Indian mythology conditions people to attach zero consequence to rape. Furthermore, it is not just rape — all kinds of sordid sex that the modern West would consider taboo is glorified and normalized in old Indian Scriptures. Sex between brothers and sisters, check; parents and children, check; and even with corpses and corpses of dead animals.

What is most scary about this excerpt is not the sheer disgust and contempt that leaps from it, but rather that it distinctly reminds me of some academic work on Hinduism, albeit in a less eloquent, more baldfaced form. It would not be a stretch to say that Khan merely takes the sexual lens of Doniger’s The Hindus and Kripal’sKali’s Child to its logical, frightening conclusion. But that is an argument that deserves to be made more carefully another day.

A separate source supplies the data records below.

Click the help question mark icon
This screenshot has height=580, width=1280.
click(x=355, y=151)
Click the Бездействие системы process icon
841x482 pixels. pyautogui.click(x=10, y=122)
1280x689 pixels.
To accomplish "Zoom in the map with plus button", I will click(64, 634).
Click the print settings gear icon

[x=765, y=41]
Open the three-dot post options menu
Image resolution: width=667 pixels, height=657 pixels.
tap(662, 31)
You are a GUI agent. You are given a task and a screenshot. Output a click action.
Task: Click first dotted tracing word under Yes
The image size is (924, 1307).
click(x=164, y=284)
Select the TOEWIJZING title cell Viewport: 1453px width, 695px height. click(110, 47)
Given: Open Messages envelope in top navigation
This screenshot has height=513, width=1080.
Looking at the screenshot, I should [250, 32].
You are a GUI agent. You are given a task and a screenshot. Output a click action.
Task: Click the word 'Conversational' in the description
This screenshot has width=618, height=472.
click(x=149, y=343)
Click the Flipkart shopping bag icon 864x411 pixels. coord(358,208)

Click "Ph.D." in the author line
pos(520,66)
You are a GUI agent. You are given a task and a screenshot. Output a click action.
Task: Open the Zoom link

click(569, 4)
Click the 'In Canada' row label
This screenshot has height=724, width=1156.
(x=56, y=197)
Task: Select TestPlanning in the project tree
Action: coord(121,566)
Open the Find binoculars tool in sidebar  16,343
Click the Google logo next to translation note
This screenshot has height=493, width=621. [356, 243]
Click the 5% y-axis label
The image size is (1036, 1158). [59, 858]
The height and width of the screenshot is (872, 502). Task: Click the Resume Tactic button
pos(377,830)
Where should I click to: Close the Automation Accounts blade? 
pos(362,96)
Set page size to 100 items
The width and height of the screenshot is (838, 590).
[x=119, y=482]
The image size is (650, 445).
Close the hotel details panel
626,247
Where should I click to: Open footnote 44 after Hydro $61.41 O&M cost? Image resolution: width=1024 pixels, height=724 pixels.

In closing, then, we might finally dwell on the connection Khan seeks to make between the spiritual and political. The form of her argument — argue that Hinduism objectifies women and make a single politician, Modi, “the posterchild” for all of Hinduism — makes it clear that the “theological analysis” she does is really a means to an end of scoring a political blow against the Indian Prime Minister. This should be clear from the non-textual errors she makes. Leading off with, “In Prime Minister Modi’s India, the problem, instead of abating, has become worse,” she then gives statistics from before Modi was prime minister; she calls 2011 the “Fiery Hindutva Ideology Days,” even though it was the midpoint of the erstwhile Congress government’s second term in office.

Laying the blame squarely at “Modi’s right-wing goons” and fallaciously blaming Modi for all that is wrong with India does nothing to help victims of sexual violence and abuse in India. Those of us who truly care must strive to eradicate the antediluvian mindsets that still prevail across the Indian political class: from Digvijaya Singh’s “sau tunch maal” (100 [ercent good merchandise — in reference to a female lawmaker) to Kailash Vijayvargiya’s “a woman will be punished if she crosses her lakshman-rekha.” We must understand the nub of the problem and do all that we can to alleviate it.

But bashing Hinduism in order to do a slipshod hatchet job on the current Indian government? No, that’s not helpful. That’s just Hinduphobia. Plain and simple.

* Translated quotations are from John D. Smith’s translation of The Mahabharata(Penguin, 2009).